In the meantime, I would point out that the line divides expenditure not according to its economic character, but according to the nature of the Government's borrowing powers. For below-the-line payments the Government have specific powers to borrow, while if we think it right to borrow for above-the-line expenditure we must turn, as we shall be doing this year, to our general borrowing powers. In other words the line has significance for our Parliamentary procedures, but none for the impact of the Budget on the economy.

There is rather more significance in the overall deficit. With my proposals this will approach £700 million—a figure which, though large, is less, both absolutely and in relation to the national income, than was budgeted for in 1959. But this figure, though it is the starting point for Exchequer financing and debt management, must not be taken as a measure of the Government's needs from the market in the coming year.

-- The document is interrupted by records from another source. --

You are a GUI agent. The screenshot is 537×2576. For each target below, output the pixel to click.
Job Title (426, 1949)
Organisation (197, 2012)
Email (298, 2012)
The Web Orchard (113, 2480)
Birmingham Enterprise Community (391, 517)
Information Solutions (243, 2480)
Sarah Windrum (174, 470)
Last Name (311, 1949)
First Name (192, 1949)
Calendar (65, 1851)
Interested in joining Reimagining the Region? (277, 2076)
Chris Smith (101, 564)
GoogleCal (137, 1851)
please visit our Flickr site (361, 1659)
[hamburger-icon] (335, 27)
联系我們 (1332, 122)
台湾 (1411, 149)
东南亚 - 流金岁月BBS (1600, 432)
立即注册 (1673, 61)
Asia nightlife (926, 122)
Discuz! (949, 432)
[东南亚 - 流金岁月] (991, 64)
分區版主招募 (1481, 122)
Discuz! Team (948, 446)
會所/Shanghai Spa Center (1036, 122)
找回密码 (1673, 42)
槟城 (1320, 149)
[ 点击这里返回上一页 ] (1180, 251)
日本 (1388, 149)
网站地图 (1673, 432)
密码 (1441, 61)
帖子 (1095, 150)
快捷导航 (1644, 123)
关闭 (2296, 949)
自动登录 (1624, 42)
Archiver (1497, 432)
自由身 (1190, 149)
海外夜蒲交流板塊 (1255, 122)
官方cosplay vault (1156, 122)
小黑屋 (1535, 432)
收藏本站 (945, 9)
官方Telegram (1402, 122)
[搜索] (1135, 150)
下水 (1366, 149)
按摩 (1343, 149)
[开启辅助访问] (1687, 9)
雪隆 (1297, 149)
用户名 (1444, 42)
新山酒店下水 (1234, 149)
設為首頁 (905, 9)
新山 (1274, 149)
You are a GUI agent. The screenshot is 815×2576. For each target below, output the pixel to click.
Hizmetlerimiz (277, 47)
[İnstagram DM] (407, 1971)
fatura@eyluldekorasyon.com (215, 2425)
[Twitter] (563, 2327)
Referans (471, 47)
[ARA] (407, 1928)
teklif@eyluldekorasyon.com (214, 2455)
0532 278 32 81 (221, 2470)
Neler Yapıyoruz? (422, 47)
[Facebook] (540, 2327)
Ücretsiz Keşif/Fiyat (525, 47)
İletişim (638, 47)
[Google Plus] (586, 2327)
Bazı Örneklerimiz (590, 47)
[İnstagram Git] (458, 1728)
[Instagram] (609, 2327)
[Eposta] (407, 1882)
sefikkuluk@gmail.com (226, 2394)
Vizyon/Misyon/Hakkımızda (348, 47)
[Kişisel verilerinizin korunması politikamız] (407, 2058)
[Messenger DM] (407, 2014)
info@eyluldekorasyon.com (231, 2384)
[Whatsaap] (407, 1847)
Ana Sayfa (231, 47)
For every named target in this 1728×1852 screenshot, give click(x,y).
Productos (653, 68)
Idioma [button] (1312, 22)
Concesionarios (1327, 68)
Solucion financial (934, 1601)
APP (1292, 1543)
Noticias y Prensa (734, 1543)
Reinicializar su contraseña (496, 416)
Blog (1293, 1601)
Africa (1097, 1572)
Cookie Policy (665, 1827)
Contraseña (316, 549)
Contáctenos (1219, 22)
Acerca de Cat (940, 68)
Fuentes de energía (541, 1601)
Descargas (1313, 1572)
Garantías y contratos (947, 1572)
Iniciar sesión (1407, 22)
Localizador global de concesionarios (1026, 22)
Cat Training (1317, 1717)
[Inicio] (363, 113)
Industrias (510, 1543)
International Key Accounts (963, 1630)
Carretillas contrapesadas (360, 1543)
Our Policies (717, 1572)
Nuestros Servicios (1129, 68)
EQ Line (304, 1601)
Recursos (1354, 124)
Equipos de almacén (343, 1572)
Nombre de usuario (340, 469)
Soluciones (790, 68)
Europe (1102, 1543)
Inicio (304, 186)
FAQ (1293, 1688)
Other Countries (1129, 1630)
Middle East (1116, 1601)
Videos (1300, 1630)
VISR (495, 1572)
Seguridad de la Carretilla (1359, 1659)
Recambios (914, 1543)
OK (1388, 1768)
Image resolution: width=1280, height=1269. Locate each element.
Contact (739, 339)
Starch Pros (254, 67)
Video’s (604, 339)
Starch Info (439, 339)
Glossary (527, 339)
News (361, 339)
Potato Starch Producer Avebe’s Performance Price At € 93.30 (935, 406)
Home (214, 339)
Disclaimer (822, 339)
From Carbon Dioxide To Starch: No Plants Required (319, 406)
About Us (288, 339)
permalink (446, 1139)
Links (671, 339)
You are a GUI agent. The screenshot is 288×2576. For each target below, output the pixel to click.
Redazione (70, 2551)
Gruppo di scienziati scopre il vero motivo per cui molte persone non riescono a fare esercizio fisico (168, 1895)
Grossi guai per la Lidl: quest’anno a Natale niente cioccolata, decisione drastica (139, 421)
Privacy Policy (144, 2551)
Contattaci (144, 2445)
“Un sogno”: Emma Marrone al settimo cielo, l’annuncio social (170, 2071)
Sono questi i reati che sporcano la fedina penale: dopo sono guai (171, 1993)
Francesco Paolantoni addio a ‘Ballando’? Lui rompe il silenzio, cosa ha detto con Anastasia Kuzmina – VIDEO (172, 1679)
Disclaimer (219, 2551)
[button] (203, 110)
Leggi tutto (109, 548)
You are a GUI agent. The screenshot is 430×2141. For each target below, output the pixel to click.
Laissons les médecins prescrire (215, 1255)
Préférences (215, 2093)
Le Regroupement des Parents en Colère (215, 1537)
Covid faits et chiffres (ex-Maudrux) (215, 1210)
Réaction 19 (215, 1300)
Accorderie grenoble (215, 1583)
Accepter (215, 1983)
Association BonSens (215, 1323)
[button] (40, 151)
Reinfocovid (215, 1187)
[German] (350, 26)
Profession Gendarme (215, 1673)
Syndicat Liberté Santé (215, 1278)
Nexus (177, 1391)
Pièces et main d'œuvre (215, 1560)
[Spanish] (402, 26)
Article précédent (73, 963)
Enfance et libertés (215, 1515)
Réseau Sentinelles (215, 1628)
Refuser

As the Committee knows, there are other public funds from which the Exchequer can and does borrow, and other sources, such as National Savings, to which it can turn, before resorting to the market.

The main point is that in framing my Budget I have had to form a view on the probable development of demand in the economy as a whole and have judged that there is likely to be a margin of resources available which can and should be brought into use by tax concessions. Such a judgment must be based on an analysis of the kind I gave the Committee a little while ago; it cannot be done by inspection of the Exchequer figures alone.